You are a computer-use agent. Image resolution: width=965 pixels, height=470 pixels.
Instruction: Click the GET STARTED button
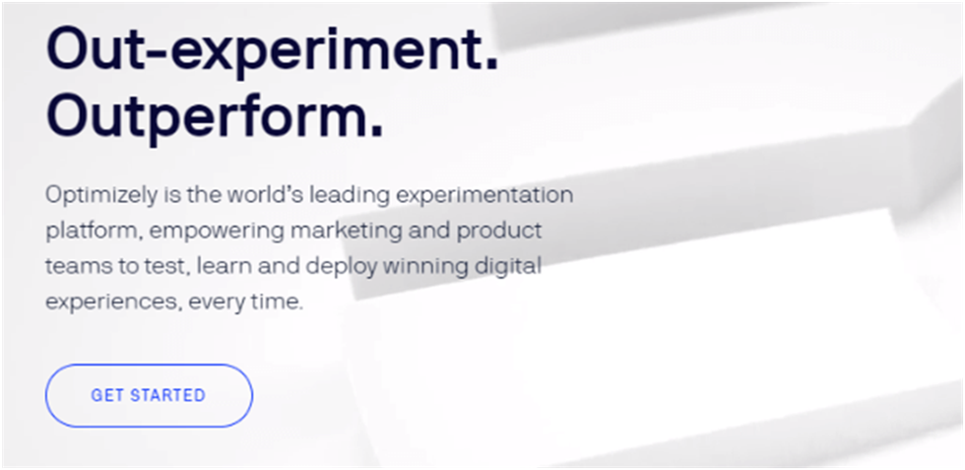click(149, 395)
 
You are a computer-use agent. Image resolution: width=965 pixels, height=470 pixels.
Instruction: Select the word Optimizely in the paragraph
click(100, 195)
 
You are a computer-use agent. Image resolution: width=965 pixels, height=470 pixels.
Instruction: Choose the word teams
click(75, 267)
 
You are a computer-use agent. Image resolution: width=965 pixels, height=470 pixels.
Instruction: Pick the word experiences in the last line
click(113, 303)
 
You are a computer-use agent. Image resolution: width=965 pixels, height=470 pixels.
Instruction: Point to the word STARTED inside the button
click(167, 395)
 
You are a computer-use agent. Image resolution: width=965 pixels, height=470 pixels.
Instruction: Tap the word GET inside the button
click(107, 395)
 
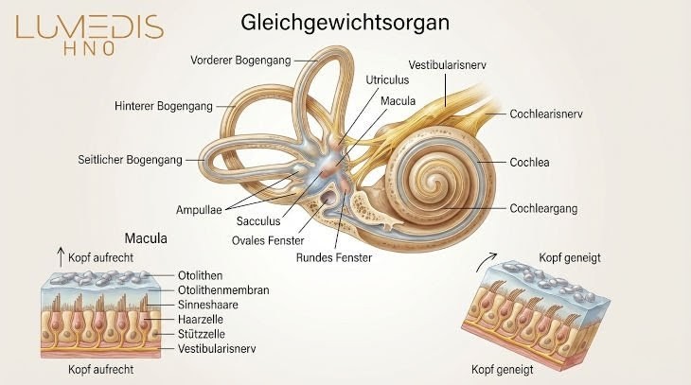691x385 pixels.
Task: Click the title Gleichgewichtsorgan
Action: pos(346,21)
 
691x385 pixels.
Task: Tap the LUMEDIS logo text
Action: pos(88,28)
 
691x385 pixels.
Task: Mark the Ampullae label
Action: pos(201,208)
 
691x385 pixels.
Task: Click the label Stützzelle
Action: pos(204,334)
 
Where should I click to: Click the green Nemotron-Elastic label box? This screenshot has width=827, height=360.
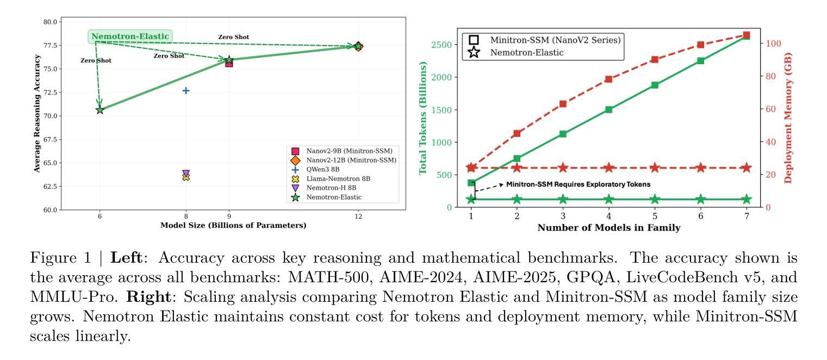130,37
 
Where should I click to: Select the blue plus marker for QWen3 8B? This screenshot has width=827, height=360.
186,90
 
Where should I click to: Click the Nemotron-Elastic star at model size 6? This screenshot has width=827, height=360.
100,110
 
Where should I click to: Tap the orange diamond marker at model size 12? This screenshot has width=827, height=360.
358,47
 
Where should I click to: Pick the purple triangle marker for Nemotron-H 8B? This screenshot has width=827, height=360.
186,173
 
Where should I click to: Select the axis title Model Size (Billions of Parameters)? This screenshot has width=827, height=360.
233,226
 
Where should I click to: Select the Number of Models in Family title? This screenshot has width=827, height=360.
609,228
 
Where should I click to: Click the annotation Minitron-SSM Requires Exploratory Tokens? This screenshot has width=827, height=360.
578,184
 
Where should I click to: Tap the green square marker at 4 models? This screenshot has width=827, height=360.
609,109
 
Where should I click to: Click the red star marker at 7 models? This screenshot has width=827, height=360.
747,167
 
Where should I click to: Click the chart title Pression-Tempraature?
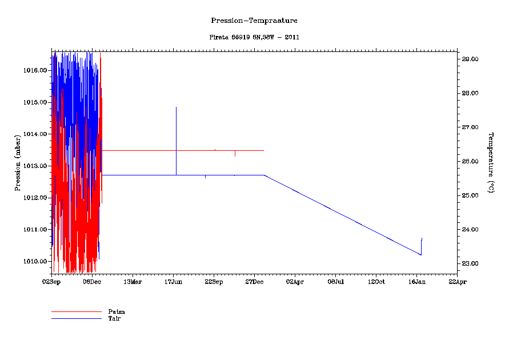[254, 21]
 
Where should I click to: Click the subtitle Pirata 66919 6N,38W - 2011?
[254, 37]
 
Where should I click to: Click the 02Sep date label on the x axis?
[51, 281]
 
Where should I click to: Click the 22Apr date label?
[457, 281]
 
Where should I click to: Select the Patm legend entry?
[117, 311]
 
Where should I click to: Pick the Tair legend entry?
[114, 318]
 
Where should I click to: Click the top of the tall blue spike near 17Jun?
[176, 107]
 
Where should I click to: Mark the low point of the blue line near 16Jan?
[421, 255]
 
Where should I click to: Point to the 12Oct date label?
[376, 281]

____

- CHALLENGE
Please identify every line of the listing above that contains the word "Task", and copy each one.

- EXERCISE RESULT
Task: Click the title Gleichgewichtsorgan
Task: Tap the LUMEDIS logo text
Task: Mark the Ampullae label
Task: Click the label Stützzelle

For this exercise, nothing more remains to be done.